Na semana da Consciência Negra, discutir representatividade no audiovisual brasileiro deixa de ser um gesto simbólico para se tornar uma urgência ética. O caso envolvendo Taís Araújo e o compliance da TV Globo sobre o tratamento de sua protagonista no remake de Vale tudo reacende um debate antigo, mas ainda longe de ser superado: quando corpos negros ocupam o centro da narrativa, quem escreve e conduz essas histórias precisa compreender o peso político e simbólico de cada escolha dramática. Não se trata de concessão, mas de responsabilidade.
A queixa de Taís revela uma ferida exposta. Raquel, personagem que nas mãos de Regina Duarte, em 1988, representava uma trajetória de ascensão e firmeza, surge na nova versão esvaziada em pontos estratégicos, perdendo conquistas, conflitos e densidade, especialmente na reta final. Não é um detalhe: é um deslocamento que repete padrões. A autora Manuela Dias, responsável pelo remake, já havia sido questionada pela forma como desenhou personagens negras que deveriam ter centralidade — a da mesma Taís Araújo em Amor de mãe e de Jéssica Ellen em Justiça, sem falar na excessiva morte de vidas pretas em suas ficções. São recorrências que apontam para um ponto sensível: quando narrativas protagonizadas por pessoas negras passam por mãos que não compreendem totalmente sua complexidade histórica e social, a ficção tende a reproduzir apagamentos em vez de combatê-los.

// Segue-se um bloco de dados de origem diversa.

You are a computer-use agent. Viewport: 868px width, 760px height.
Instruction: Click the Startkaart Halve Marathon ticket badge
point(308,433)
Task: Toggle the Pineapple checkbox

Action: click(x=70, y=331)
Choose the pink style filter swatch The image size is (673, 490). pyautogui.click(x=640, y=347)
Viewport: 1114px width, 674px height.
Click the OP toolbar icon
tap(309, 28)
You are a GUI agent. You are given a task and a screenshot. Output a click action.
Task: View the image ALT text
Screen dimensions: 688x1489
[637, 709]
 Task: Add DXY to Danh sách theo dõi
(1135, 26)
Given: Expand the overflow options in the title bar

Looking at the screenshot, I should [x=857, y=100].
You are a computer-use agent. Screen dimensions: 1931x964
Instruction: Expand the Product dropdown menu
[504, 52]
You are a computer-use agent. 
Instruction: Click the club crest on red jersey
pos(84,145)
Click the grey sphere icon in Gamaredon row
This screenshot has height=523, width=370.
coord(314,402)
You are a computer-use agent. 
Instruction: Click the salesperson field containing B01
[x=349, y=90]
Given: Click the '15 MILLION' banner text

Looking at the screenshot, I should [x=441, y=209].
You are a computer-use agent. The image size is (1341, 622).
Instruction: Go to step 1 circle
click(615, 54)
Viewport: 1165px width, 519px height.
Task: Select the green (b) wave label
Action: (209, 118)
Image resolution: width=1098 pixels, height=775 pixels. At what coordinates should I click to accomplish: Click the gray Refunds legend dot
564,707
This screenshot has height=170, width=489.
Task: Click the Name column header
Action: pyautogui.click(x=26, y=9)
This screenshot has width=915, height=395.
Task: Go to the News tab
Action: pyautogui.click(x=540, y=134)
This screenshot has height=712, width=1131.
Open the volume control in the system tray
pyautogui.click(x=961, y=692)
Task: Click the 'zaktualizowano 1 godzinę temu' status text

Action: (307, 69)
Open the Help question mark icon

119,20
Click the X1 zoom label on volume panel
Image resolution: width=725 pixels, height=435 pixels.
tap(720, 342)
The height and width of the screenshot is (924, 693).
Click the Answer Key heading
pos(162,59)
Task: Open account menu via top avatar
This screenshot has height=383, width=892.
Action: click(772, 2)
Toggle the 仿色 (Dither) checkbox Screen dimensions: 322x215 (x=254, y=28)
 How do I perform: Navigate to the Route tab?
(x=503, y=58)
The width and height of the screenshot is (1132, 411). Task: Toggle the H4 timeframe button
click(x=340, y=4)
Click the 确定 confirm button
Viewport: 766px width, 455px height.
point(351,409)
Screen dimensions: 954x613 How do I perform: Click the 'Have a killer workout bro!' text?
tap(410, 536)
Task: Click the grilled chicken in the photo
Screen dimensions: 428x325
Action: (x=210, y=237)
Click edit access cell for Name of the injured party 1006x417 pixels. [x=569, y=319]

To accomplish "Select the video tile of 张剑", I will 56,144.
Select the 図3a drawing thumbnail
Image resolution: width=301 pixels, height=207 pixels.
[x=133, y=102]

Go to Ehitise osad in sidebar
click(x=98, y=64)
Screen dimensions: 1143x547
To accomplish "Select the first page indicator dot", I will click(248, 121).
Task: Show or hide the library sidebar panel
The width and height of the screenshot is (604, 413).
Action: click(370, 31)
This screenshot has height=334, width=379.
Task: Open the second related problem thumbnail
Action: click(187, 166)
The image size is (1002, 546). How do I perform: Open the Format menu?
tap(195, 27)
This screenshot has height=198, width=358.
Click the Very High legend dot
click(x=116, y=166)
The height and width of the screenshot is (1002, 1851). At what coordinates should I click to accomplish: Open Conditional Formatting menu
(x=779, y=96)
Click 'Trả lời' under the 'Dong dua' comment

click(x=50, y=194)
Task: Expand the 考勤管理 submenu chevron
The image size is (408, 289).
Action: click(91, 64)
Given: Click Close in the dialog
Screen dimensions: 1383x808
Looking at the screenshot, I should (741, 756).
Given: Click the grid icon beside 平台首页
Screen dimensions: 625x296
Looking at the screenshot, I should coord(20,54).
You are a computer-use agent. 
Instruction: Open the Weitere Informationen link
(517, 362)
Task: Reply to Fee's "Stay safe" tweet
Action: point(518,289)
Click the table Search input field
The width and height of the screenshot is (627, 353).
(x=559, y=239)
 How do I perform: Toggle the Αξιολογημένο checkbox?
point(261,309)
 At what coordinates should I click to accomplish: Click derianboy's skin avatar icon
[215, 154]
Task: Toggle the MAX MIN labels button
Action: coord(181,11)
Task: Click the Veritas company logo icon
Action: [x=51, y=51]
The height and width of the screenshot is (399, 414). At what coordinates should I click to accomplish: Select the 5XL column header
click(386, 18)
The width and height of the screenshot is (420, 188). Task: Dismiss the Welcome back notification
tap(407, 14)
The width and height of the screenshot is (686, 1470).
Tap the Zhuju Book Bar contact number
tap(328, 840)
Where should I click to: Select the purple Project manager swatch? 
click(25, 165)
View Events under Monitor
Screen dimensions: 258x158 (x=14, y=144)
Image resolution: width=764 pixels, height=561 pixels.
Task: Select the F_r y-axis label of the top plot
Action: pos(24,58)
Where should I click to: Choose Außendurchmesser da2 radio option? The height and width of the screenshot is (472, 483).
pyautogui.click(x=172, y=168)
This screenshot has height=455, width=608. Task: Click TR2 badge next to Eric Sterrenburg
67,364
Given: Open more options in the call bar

A repetição não é coincidência, e sim sintoma de um letramento incipiente. Por isso, a presença de autores e diretores negros nas posições de comando é determinante. Quando as decisões criativas são tomadas por pessoas que entendem a experiência negra por vivência, e não apenas por observação, as narrativas ganham espessura, verdade e dignidade. É o que se vê, por exemplo, no trabalho da dupla Renata Andrade e Thais Pontes em Encantados, que equilibra humor, cultura e ancestralidade com frescor; na dramaturgia de Elísio Lopes Jr., que assinou Amor perfeito e prepara Nobreza do amor, obras que tratam de identidade, religiosidade e afeto com força narrativa; e no anúncio do jovem Juan Jullian como autor solo, sinal de que o futuro pode, enfim, caminhar para modelos mais plurais.
É igualmente justo reconhecer autoras brancas que entenderam seu lugar dentro dessa estrutura e atuam com responsabilidade. Rosane Svartman, em Vai na fé e agora em Dona de mim, mostrou sensibilidade ao criar personagens negros com profundidade e atitude, fortalecendo sua equipe com roteiristas negros que ampliam a perspectiva da obra. Claudia Souto fez o mesmo em Cara e coragem e Volta por cima, cuidando para que o elenco negro tivesse espaço simbólico e dramático coerente — não à toa, ela criou, em ambas, núcleos em que os ricaços eram pretos. Há diferença entre falar sobre a experiência do outro e silenciá-la, e elas demonstram essa consciência.
A televisão brasileira está em um ponto de inflexão. O público mudou, o país mudou, e a teledramaturgia precisa acompanhar. Quando protagonistas negros são enfraquecidos, não é apenas um equívoco artístico, é um retrocesso político. Mas quando novas vozes — negras, diversas, autorais — ganham espaço e reconhecimento, não estamos apenas corrigindo uma injustiça histórica; estamos expandindo a própria imaginação do país. A representatividade verdadeira não está apenas na presença em cena, mas no poder de decidir quais histórias importam e como elas serão contadas.